AN EFFORT TO ROLL BACK REFORMS
The Institute for Justice found that Maine law enforcement agencies participated sparingly in the DOJ’s sharing program. Between 2000 and 2013, law enforcement agencies received nearly $5.8 million in DOJ equitable sharing proceeds – only about $400,000 per calendar year. Only four states received less.
“We have some good laws in place right now that sets us apart from some other states,” said Brakey, the state senator and now U.S. Senate candidate.
Brakey sponsored a bill this past session that would have required the owner of a property to be convicted of a crime before that property could be forfeited. It also would have prohibited state or local agencies from referring or transferring property to a federal agency. The bill failed.
Brakey said the lack of support for his bill doesn’t give him confidence that trying again next session makes sense. But if the new DOJ directive leads to more potential abuse, he would reconsider.

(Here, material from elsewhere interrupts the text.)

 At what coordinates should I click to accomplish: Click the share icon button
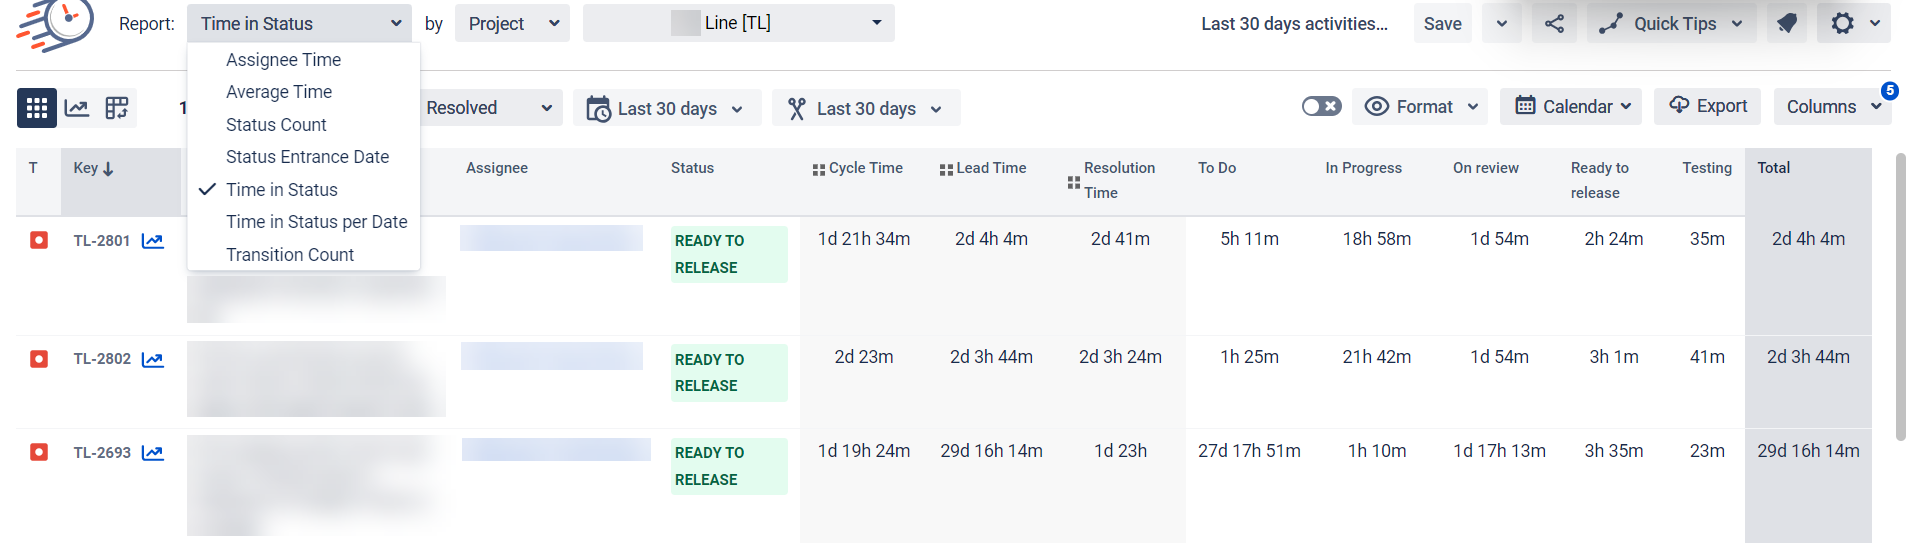point(1554,24)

Other than reopening a revenue stream, it’s not clear why the Justice Department chose to make the policy change. Both Republicans and Democrats have called for asset forfeiture reform and a poll conducted last year by the libertarian-leaning Cato Institute found that 84 percent of Americans oppose the practice.

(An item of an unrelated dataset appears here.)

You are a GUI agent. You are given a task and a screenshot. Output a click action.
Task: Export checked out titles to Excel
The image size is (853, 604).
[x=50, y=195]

It’s too early to tell whether the assets seized this spring in Portland will result in criminal charges for any or all of the people involved. No one connected to the four people whose assets were seized has been willing to talk.
In other cases elsewhere, though, even family members or associates can get caught up in forfeitures unwittingly.
In 2016, Terry and Ria Platt of Washington had their car seized after their adult son was pulled over while driving it. Police found cash and a small amount of marijuana. Acting on the belief that the son may be involved in drug dealing, police seized the car, even though it didn’t belong to him. The Platts had to go to court at their own expense to get their car back.
“It’s incredibly painful for people,” said Bly, the defense attorney. “Let’s say they seize $5,000 but then it costs you $3,500 just to get it back. That’s how it happens.”
Additionally, to get property back, people have to prove their innocence – the opposite of how jurisprudence is supposed to work in the U.S.
A study of highway stops on Interstate 40 in Tennessee compared seizures on the highway’s eastbound lanes (where cars are more likely to carry drugs coming in from Mexico) with seizures on the westbound lanes (where cars are more likely to carry cash). The study found that officers made 10 times as many stops on the westbound lanes. Given the choice between stopping drug sales or confiscating money, law enforcement chose the money.
Brakey noted that study too and said he was curious to see the breakdown in seizures on northbound vs. southbound stops on I-95.
Although law enforcement agencies are required by Maine law to maintain an inventory of what they seize and forfeit, those reports do not need to be given to any centralized authority and do not need to be published online. There is no simple way to find out how often it occurs.
Heiden said the Justice Department’s shift on civil forfeiture comes at a time when such policies had been moving in the opposite direction.
“There is a broader effort to roll back some of these things,” he said, “whether it’s voting rights or re-engaging on the failed and racist war on drugs.”